If the area around each hole were identical, then it would seem reasonable to say that the average grade of this orebody equals the arithmetic average of 3.33%. But wait a minute! We've said nothing about the thickness of the orebody at each hole. Assuming the thickness is identical at each hole, then each hole will represent an identical volume of ore, and computing the arithmetic average yields the correct average grade for the orebody.
However, it's rare that the orebody thickness would be the same at each hole.
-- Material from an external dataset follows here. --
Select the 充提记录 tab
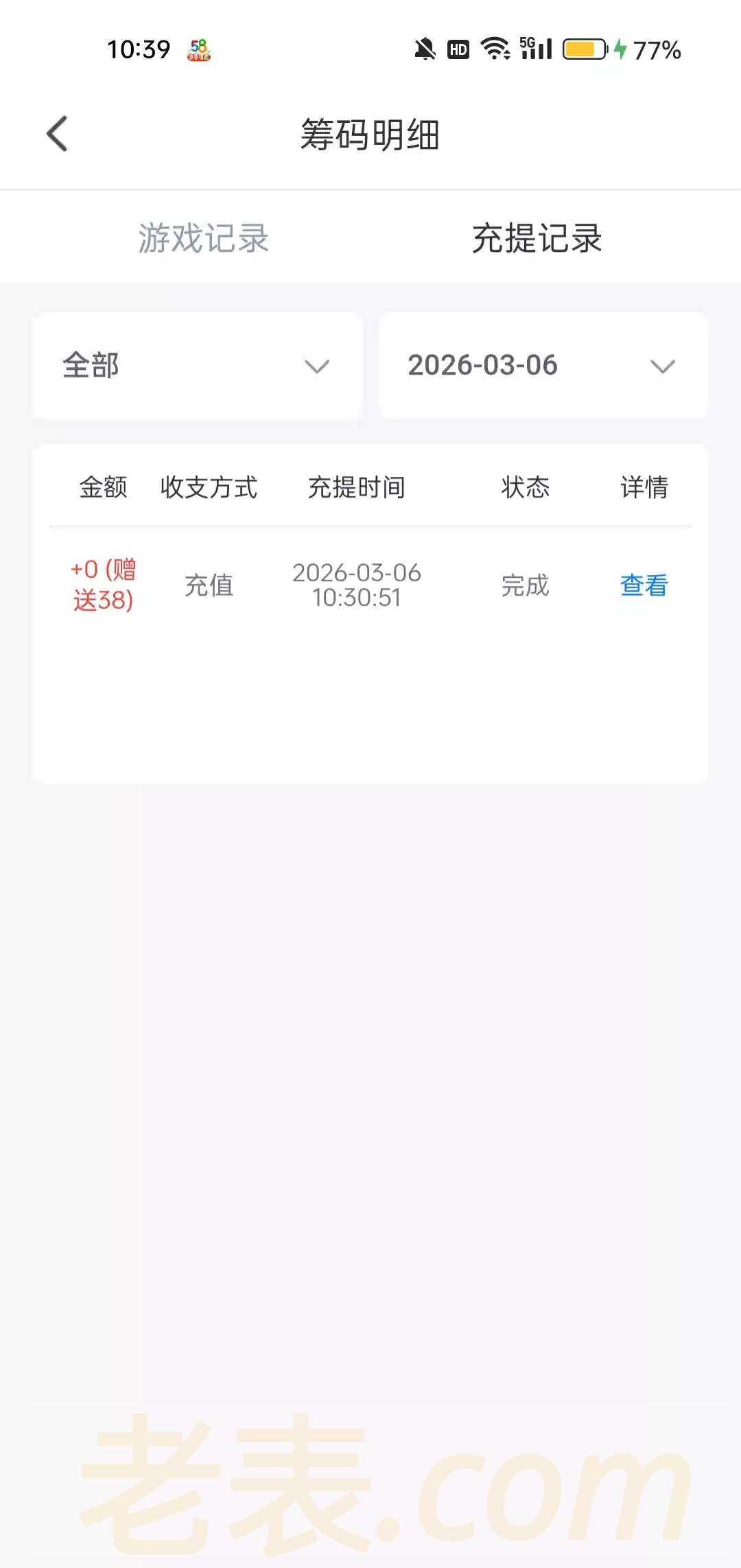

For the purposes of this example, let's assume a more realistic case in which the thicknesses vary from hole-to-hole. Logically then, a hole through a thicker section of the orebody will represent a greater volume of ore than a hole through a thinner section. If we simply average the two holes together, we will arrive at an incorrect average grade because we have not accounted for the larger contribution of the one hole into the total. We can correct this by using a weighted average, in which the grade of the hole is increased or decreased to reflect the volume that it represents.